QUESTÕES PARA RESPONDER:
1. Transcreva do trecho apresentado o texto que começa em "Sobre o tema, são" e segue até "J. 05.05.2009). (grifei).".
2. Segundo a ementa citada no trecho apresentado, por que não se configurou a responsabilidade objetiva do Município?
3. Em que data foi julgada a apelação cível 0573882-5 mencionada no trecho apresentado?

TRECHO APRESENTADO:
--------------------------------------------------
Conclui-se, portanto, que as apelantes não se desincumbiram, satisfatoriamente, em demonstrar os fatos constitutivos de seu direito, conforme preceitua o artigo 333, I, do Código de Processo Civil.



Sobre o tema, são os recentes e elucidativos julgados deste Tribunal, de lavra do eminente Desembargador LAURO LAERTES DE OLIVEIRA, e do culto Juiz PERICLES BELLUSCI DE BATISTA PEREIRA, respectivamente:

RESPONSABILIDADE CIVIL - AÇÃO DE INDENIZAÇÃO - AVARIA NO VEÍCULO DA AUTORA - RESPONSABILIDADE OBJETIVA DO MUNICÍPIO - ARTIGO 37, § 6º DA CONSTITUIÇÃO FEDERAL - NÃO CONFIGURAÇÃO - AUSÊNCIA DE NEXO CAUSAL - RECURSO DESPROVIDO. (TJPR - 2ª C.Cível - AC 0573882-5 - Foro Central da Região Metropolitana de Curitiba - Rel.: Des. Lauro Laertes de Oliveira - Unanime - J. 05.05.2009). (grifei).
--------------------------------------------------
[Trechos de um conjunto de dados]

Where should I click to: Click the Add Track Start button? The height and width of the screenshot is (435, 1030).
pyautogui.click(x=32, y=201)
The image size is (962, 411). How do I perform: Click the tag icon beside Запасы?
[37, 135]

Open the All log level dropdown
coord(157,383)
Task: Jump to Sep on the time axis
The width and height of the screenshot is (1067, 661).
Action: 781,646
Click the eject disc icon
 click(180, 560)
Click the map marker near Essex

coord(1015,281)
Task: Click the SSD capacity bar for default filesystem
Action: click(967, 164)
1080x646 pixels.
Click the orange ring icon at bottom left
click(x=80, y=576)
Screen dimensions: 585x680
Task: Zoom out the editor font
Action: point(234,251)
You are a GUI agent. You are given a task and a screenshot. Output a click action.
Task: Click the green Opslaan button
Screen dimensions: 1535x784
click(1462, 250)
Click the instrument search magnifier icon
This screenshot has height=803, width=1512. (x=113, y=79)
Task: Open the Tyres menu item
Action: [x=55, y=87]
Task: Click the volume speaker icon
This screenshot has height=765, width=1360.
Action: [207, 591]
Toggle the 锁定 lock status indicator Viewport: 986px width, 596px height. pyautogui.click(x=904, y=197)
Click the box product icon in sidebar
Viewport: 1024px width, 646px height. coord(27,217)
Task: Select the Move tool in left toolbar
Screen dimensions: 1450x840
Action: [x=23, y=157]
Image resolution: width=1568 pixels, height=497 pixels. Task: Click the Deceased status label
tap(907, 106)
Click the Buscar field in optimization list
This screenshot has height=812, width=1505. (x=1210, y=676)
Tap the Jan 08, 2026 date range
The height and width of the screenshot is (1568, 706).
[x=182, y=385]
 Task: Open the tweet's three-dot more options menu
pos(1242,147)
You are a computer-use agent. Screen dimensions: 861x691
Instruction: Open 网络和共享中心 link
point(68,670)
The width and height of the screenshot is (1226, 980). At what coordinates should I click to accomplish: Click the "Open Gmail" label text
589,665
--------------------------------------------------
RESPOSTAS DOS EXERCÍCIOS:
1.
Sobre o tema, são os recentes e elucidativos julgados deste Tribunal, de lavra do eminente Desembargador LAURO LAERTES DE OLIVEIRA, e do culto Juiz PERICLES BELLUSCI DE BATISTA PEREIRA, respectivamente:

RESPONSABILIDADE CIVIL - AÇÃO DE INDENIZAÇÃO - AVARIA NO VEÍCULO DA AUTORA - RESPONSABILIDADE OBJETIVA DO MUNICÍPIO - ARTIGO 37, § 6º DA CONSTITUIÇÃO FEDERAL - NÃO CONFIGURAÇÃO - AUSÊNCIA DE NEXO CAUSAL - RECURSO DESPROVIDO. (TJPR - 2ª C.Cível - AC 0573882-5 - Foro Central da Região Metropolitana de Curitiba - Rel.: Des. Lauro Laertes de Oliveira - Unanime - J. 05.05.2009). (grifei).

2. Não se configurou por ausência de nexo causal.

3. Em 05.05.2009.